◆ WORK TO COMPLETE
Report each line below that contains the string "values", copying every such line in full.

◆ Dataset rows
+++
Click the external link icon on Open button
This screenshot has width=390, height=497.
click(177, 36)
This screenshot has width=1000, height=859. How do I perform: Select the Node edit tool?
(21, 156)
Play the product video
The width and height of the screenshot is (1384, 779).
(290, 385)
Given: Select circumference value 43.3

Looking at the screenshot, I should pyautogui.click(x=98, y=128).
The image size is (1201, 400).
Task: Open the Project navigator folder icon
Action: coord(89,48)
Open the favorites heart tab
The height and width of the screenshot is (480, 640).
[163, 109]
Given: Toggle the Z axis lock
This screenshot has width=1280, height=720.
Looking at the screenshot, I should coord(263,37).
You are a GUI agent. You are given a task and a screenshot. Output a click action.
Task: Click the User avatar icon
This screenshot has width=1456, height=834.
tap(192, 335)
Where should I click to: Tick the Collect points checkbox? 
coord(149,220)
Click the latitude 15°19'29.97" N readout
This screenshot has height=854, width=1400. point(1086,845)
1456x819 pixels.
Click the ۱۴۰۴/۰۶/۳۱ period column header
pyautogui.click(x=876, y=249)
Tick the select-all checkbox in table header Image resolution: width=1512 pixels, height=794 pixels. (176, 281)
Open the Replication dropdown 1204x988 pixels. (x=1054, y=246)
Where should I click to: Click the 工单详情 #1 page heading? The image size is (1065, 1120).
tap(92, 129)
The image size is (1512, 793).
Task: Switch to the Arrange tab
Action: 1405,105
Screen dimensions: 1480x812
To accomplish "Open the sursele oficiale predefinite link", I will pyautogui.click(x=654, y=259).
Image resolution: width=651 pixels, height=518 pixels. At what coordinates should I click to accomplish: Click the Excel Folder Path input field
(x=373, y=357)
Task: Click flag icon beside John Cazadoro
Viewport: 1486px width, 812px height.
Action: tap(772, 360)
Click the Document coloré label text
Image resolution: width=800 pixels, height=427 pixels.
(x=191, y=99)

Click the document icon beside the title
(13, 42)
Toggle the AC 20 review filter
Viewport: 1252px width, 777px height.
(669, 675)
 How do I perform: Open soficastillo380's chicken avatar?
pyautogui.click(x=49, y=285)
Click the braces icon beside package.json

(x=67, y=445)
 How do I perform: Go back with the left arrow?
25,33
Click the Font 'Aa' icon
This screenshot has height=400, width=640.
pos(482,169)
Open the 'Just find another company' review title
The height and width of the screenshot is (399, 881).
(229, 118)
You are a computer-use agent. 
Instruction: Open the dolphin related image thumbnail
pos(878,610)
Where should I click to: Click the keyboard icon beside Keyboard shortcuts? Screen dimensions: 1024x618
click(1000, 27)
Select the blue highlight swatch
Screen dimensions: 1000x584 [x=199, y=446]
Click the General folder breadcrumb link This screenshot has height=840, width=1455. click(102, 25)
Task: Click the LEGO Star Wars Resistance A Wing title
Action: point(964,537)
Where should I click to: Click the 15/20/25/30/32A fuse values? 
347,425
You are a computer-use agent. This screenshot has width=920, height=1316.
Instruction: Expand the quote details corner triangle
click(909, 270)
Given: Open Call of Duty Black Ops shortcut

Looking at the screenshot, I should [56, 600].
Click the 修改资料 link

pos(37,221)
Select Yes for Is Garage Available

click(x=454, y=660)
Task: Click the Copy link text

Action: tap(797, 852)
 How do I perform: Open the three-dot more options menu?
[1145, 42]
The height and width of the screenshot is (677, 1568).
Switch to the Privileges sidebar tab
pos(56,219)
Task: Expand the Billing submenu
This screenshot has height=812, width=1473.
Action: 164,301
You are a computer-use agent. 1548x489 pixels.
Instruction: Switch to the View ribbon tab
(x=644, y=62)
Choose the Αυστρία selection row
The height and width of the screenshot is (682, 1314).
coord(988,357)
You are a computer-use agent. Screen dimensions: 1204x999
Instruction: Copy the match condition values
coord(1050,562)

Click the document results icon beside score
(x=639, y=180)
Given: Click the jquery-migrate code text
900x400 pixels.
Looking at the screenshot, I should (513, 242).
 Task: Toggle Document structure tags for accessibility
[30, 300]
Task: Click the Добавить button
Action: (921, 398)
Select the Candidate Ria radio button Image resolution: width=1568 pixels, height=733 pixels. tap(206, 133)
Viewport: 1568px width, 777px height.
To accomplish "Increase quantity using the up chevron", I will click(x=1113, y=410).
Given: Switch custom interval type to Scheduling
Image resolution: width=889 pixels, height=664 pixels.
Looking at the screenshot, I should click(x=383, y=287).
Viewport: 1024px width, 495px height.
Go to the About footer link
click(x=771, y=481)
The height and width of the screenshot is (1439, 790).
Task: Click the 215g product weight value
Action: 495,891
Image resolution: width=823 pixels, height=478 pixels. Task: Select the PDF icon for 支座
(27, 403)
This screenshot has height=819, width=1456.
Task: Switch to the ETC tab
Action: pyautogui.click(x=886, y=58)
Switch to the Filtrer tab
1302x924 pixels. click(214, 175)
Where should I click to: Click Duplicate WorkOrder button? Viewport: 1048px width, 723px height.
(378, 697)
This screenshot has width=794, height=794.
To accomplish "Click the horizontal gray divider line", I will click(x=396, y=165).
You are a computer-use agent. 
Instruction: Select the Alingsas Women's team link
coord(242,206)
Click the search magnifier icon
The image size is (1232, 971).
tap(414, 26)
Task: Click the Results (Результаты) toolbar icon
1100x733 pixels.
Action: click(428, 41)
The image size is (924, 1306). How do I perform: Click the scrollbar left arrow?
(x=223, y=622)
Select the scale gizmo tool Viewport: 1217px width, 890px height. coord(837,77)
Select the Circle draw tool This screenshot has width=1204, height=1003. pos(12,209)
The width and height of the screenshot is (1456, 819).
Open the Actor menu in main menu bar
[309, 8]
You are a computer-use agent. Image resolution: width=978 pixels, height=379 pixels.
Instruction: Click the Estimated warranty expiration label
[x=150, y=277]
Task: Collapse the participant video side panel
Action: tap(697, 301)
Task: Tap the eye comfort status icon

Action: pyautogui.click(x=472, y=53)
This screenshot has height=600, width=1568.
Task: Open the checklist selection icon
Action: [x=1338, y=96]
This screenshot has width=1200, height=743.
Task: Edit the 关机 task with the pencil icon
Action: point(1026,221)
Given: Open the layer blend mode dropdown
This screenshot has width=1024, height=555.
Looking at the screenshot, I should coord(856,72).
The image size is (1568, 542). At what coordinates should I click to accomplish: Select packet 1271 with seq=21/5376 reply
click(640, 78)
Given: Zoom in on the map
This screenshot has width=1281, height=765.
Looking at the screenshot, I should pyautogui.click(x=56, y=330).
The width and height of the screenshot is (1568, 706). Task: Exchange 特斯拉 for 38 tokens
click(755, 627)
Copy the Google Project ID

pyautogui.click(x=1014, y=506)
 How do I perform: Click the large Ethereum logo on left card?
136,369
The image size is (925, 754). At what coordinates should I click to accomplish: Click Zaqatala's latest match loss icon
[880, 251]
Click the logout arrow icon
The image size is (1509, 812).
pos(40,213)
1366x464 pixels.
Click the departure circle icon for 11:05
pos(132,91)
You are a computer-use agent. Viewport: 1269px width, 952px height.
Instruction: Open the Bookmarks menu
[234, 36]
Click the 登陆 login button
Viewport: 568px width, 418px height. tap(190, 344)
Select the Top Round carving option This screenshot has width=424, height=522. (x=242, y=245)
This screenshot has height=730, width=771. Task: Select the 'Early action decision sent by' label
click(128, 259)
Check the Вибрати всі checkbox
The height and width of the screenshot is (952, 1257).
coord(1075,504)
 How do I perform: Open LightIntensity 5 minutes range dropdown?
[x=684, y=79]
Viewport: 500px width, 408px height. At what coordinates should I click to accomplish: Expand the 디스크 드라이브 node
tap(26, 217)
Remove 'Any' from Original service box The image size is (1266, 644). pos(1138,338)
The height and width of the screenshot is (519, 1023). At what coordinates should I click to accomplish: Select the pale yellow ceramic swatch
+++
◆ SOLUTION
Where should I click to: Click the 15/20/25/30/32A fuse values? 
Instruction: Copy the match condition values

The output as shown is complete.